Por outro lado, municípios amazônicos extensos com muitas áreas protegidas também têm grandes remoções de carbono.

De acordo com o levantamento, Altamira também é campeã de remoções. Maior município brasileiro em área, as remoções somaram 25,7 MtCO₂e em 2019, o que, para o OC, mostra a importância de criar e manter unidades de conservação e terras indígenas.

Desmatamento ameaça credibilidade de mercado de carbono

O setor de mudanças de uso da terra — onde está o desmatamento — é o que tem a maior participação nas emissões totais brutas do Brasil.

Em 2020, respondeu por 46% das emissões totais brutas, seguido por agropecuária (27%), energia (18%), processos industriais (5%) e resíduos (4%), de acordo com o Seeg.

Naquele ano, as emissões totais brutas do Brasil somaram 2,16 bilhões de toneladas de CO₂ equivalente, um aumento de 9,5% em relação a 2019.

Enquanto isso, o setor industrial — que responde por cerca de 10% das emissões do país — aguarda a definição do mercado brasileiro de carbono, peça fundamental da política ambiental para setores econômicos que precisam se financiar e exportar em um mercado cada vez mais exigente.

Em maio, o governo federal editou o decreto que cria o mercado regulado de carbono no Brasil, mas deixou diversas pontas soltas ao excluir a definição dos setores que deverão ter metas de redução de emissões de GEE, e frustrou parte do mercado que esperava que a regulação viesse com a aprovação do PL 528/2021, do deputado Marcelo Ramos (PL/AM).

O decreto estabelece que caberá ao governo federal propor os Planos de Mitigação das Mudanças Climáticas aos setores responsáveis pelos maiores volumes de emissões, e aprová-los em um comitê interministerial.

Além disso, ao listar os nove setores que fariam parte desse mercado, o governo deixou de fora o setor florestal.

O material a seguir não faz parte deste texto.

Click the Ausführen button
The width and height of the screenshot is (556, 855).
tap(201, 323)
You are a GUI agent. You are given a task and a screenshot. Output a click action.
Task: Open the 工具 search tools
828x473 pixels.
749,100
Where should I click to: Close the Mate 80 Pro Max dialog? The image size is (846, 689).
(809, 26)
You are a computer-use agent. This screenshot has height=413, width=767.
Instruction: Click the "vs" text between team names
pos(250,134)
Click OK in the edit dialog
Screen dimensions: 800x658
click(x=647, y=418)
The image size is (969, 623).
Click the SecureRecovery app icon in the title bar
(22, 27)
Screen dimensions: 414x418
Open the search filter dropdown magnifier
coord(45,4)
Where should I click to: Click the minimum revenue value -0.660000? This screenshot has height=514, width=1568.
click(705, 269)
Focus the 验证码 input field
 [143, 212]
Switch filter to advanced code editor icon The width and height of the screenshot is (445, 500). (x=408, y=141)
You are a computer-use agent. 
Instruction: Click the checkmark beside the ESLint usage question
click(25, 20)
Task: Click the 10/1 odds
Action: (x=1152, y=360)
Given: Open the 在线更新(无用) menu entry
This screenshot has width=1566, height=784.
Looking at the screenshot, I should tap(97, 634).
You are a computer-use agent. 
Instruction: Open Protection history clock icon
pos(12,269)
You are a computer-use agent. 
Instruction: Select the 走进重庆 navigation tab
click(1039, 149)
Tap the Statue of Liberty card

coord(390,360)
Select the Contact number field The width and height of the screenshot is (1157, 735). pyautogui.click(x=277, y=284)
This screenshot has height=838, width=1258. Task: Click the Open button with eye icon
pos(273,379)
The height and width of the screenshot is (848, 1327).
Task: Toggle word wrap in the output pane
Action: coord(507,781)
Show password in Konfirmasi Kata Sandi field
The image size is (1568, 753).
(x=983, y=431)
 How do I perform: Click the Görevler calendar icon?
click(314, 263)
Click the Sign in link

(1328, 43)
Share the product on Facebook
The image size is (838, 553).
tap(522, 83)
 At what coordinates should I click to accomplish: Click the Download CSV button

Para a indústria, um ponto importante para dar credibilidade ao comércio de emissões é reverter a perda florestal e a degradação do solo até 2030, fomentando o desenvolvimento sustentável e promovendo uma transformação rural inclusiva.

“É certo que já não existe qualquer outra possibilidade de desenvolvimento que não seja ambientalmente correto, socialmente justo e economicamente viável”, afirma o CEBDS em uma carta aberta aos candidatos à presidência da República em 2022.

A carta também traz críticas ao modelo atual de gestão, em que “a preservação do meio ambiente e a garantia dos direitos humanos são, na maioria das vezes, preteridas pelo desenvolvimento econômico”.

“Isso provoca impactos nas presentes gerações e que também serão sentidos pelas futuras, em grau ainda mais profundo”, completa.

Os empresários afirmam que o mundo está em transformação para uma economia verde, mais limpa, inclusiva e atenta aos direitos humanos e que qualquer ação em direção oposta significa perda de competitividade, represálias comerciais e prejuízos ao mercado nacional.